__Task to carry out__. Lay out the rows starting at the line containing "has height=847, width=1536." and ending at the line containing "profile is located at coordinates (840, 32)." as a JSON list of strings, one string per line, omitting blank lines.

__Material to process__.
------------

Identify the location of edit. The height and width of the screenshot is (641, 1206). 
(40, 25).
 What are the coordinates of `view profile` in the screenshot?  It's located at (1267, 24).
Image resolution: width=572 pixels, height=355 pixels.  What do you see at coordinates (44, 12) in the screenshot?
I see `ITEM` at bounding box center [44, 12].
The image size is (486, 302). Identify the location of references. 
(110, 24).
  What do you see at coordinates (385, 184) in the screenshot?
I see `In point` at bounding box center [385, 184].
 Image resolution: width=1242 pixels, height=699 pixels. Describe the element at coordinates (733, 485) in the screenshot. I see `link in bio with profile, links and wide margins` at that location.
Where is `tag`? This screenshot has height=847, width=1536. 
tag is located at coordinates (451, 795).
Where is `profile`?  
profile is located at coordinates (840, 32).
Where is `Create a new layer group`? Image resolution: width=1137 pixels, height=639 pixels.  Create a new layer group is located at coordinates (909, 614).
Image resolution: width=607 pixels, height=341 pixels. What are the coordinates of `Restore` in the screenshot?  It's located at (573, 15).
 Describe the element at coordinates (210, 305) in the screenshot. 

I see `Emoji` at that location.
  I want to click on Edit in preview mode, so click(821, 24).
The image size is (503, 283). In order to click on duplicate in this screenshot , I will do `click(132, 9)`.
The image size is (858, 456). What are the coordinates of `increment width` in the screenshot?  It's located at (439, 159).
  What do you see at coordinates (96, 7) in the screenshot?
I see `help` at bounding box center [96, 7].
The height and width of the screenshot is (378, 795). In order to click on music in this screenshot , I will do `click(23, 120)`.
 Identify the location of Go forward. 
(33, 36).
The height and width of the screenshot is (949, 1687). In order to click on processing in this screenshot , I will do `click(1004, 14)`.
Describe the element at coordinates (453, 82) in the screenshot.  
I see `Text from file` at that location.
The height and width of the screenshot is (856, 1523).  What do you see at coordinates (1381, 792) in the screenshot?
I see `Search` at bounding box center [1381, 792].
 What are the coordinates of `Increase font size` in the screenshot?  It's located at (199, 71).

------------

__Exercise output__.
[
  "Where is `tag`? This screenshot has height=847, width=1536. ",
  "tag is located at coordinates (451, 795).",
  "Where is `profile`?  ",
  "profile is located at coordinates (840, 32)."
]